Not everyone likes Jordan Peterson, and thank God you have the right to that opinion, but he thinks things through in ways that people need to hear, and perhaps that is part of what irks them.

Peterson, who is more of a true speech advocate, is quite clear that true speech cannot be achieved without free speech. We need the latter to continue to achieve the former.

In Remarks made at the Buckley Institute, he explores the idea of free speech as critical for liberty, not just politically but because it is humanly and physiologically necessary.

Free speech,

“..is the predicate of a functioning psyche. And it is the predicate of a society that can maintain its integrity and its adaptive flexibility simultaneously.

To say that is no different than to say that thought is the bedrock of adaptation.

If I speak freely, I can express my thoughts, so then you might think erroneously that the reason I have free speech is so that I have the freedom to express my thoughts. …

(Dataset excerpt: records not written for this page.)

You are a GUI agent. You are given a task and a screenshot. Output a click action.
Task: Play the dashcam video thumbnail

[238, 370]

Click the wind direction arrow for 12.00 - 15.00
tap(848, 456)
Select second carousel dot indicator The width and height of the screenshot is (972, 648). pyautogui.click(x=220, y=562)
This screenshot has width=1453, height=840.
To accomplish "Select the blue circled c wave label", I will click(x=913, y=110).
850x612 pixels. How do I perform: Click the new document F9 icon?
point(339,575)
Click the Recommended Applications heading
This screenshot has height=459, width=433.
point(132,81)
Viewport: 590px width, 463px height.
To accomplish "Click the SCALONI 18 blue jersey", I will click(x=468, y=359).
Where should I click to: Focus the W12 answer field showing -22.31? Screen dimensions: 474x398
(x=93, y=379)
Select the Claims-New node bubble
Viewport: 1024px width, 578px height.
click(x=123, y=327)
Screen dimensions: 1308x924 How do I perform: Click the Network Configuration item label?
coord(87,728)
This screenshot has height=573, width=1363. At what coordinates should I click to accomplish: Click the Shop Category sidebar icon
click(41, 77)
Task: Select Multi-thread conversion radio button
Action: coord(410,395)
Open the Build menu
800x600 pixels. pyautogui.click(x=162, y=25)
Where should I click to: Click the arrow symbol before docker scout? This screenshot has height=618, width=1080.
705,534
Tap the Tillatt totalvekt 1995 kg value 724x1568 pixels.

I have freedom of speech so that I can think.

And the reason that works is because one, you think in words. You think by internalizing dialog.

Most people can’t think. They think by talking. You think by putting forward your viewpoint and then having it opposed by someone else. And then you might say, well, why should I put up with the opposition? And the answer is, what if you’re stupid and wrong?

The right response to that is, well, I am stupid and wrong. Please correct me. And because the alternative to being stupid and wrong is death.”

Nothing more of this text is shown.